Please reproduce the healthcare consolidation passage word for word from "When the ball" to "Jan. 1, 2014.".

━━━━━ SUPPLIED PASSAGE ━━━━━

When the ball dropped on New Year's Eve, it ushered in more than the annual, half-hearted decision to diet and exercise? starting bright and early the next morning. Jan. 1 also rang in a renewed resolve by healthcare firms to consolidate, continuing a trend accelerated by healthcare reform. Health systems, physician groups, health plans, and other industry members have examined and implemented every possible consolidation model as a way to prepare for the upcoming changes facing the industry come Jan. 1, 2014.

In spite of the uncertainty that surrounded healthcare reform for much of 2012, it appeared that nothing could prevent consolidations. Mergers and acquisitions were hot topics in the early months, but efforts seemed to heat up during the latter part of the year with 350 deals worth nearly $37 billion recorded in the third quarter alone, according to Modern Healthcare. The U.S. Supreme Court's ruling in June and President Obama's re-election in November solidified the Affordable Care Act as the law of the land, giving a bit of certainty to the industry facing so much uncertainty in the coming years.

━━━━━ INFORMATION PROVIDED ━━━━━

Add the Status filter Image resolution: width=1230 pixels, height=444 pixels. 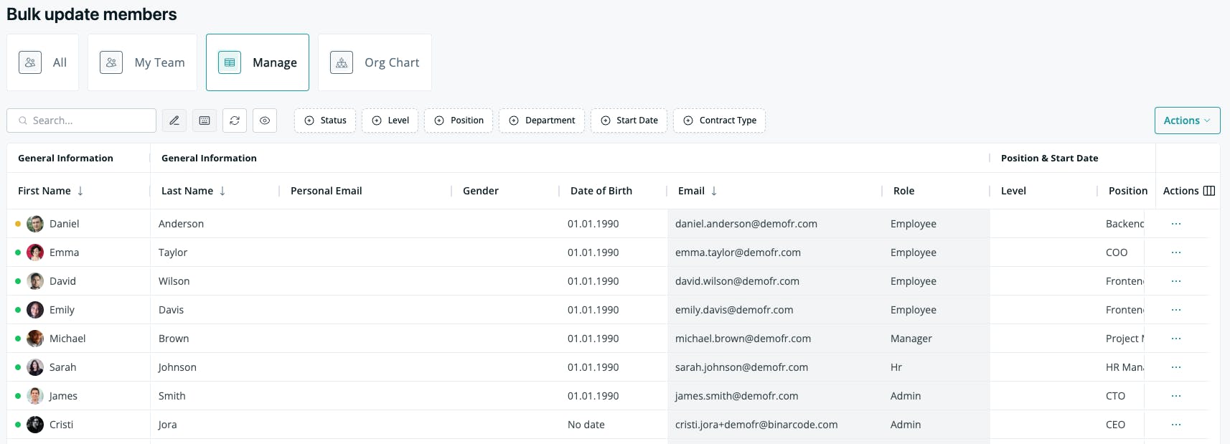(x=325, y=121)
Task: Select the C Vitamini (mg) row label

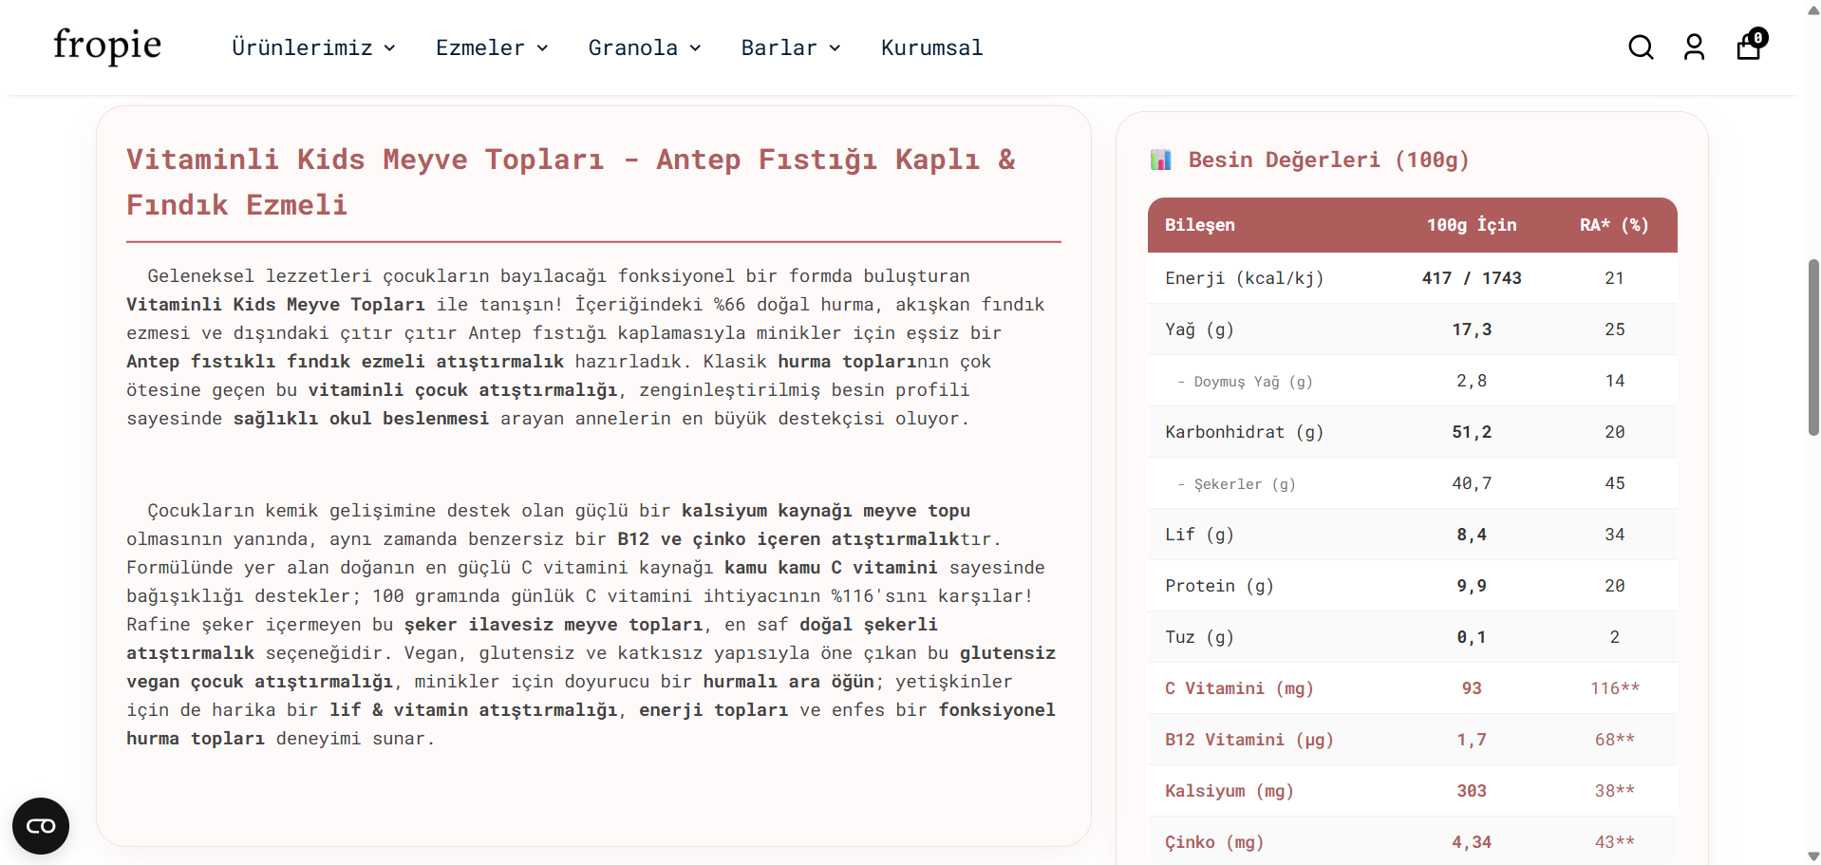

━━━━━

### ANSWER TO THE PROBLEM
When the ball dropped on New Year's Eve, it ushered in more than the annual, half-hearted decision to diet and exercise? starting bright and early the next morning. Jan. 1 also rang in a renewed resolve by healthcare firms to consolidate, continuing a trend accelerated by healthcare reform. Health systems, physician groups, health plans, and other industry members have examined and implemented every possible consolidation model as a way to prepare for the upcoming changes facing the industry come Jan. 1, 2014.